*** Opening Extracted information ***

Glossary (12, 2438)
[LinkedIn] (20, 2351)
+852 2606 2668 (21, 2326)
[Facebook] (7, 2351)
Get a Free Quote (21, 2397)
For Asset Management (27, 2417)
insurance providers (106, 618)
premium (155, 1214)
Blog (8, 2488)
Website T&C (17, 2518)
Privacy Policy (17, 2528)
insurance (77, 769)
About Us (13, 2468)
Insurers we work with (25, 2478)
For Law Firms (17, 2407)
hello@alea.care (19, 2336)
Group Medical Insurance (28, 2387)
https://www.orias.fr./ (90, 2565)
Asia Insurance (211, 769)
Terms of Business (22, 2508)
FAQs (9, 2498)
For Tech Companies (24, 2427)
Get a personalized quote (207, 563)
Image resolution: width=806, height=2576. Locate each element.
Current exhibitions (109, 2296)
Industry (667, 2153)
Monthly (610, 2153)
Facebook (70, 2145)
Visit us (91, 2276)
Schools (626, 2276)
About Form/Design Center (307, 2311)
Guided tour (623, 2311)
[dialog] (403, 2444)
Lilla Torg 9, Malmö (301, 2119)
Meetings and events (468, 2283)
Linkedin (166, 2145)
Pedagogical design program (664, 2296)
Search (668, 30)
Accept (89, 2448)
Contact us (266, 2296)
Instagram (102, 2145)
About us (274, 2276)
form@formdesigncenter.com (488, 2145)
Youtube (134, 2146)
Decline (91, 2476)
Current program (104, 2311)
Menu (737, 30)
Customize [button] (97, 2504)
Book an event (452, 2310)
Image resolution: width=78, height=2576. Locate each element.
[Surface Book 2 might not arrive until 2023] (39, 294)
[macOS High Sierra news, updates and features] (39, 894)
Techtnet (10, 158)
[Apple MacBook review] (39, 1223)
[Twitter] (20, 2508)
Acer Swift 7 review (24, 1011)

*** Closing Extracted information ***

> _What to do_: Every line of the listing is to be returned exactly as given.

> _Answer to this problem_:
Glossary (12, 2438)
[LinkedIn] (20, 2351)
+852 2606 2668 (21, 2326)
[Facebook] (7, 2351)
Get a Free Quote (21, 2397)
For Asset Management (27, 2417)
insurance providers (106, 618)
premium (155, 1214)
Blog (8, 2488)
Website T&C (17, 2518)
Privacy Policy (17, 2528)
insurance (77, 769)
About Us (13, 2468)
Insurers we work with (25, 2478)
For Law Firms (17, 2407)
hello@alea.care (19, 2336)
Group Medical Insurance (28, 2387)
https://www.orias.fr./ (90, 2565)
Asia Insurance (211, 769)
Terms of Business (22, 2508)
FAQs (9, 2498)
For Tech Companies (24, 2427)
Get a personalized quote (207, 563)
Image resolution: width=806, height=2576. Locate each element.
Current exhibitions (109, 2296)
Industry (667, 2153)
Monthly (610, 2153)
Facebook (70, 2145)
Visit us (91, 2276)
Schools (626, 2276)
About Form/Design Center (307, 2311)
Guided tour (623, 2311)
[dialog] (403, 2444)
Lilla Torg 9, Malmö (301, 2119)
Meetings and events (468, 2283)
Linkedin (166, 2145)
Pedagogical design program (664, 2296)
Search (668, 30)
Accept (89, 2448)
Contact us (266, 2296)
Instagram (102, 2145)
About us (274, 2276)
form@formdesigncenter.com (488, 2145)
Youtube (134, 2146)
Decline (91, 2476)
Current program (104, 2311)
Menu (737, 30)
Customize [button] (97, 2504)
Book an event (452, 2310)
Image resolution: width=78, height=2576. Locate each element.
[Surface Book 2 might not arrive until 2023] (39, 294)
[macOS High Sierra news, updates and features] (39, 894)
Techtnet (10, 158)
[Apple MacBook review] (39, 1223)
[Twitter] (20, 2508)
Acer Swift 7 review (24, 1011)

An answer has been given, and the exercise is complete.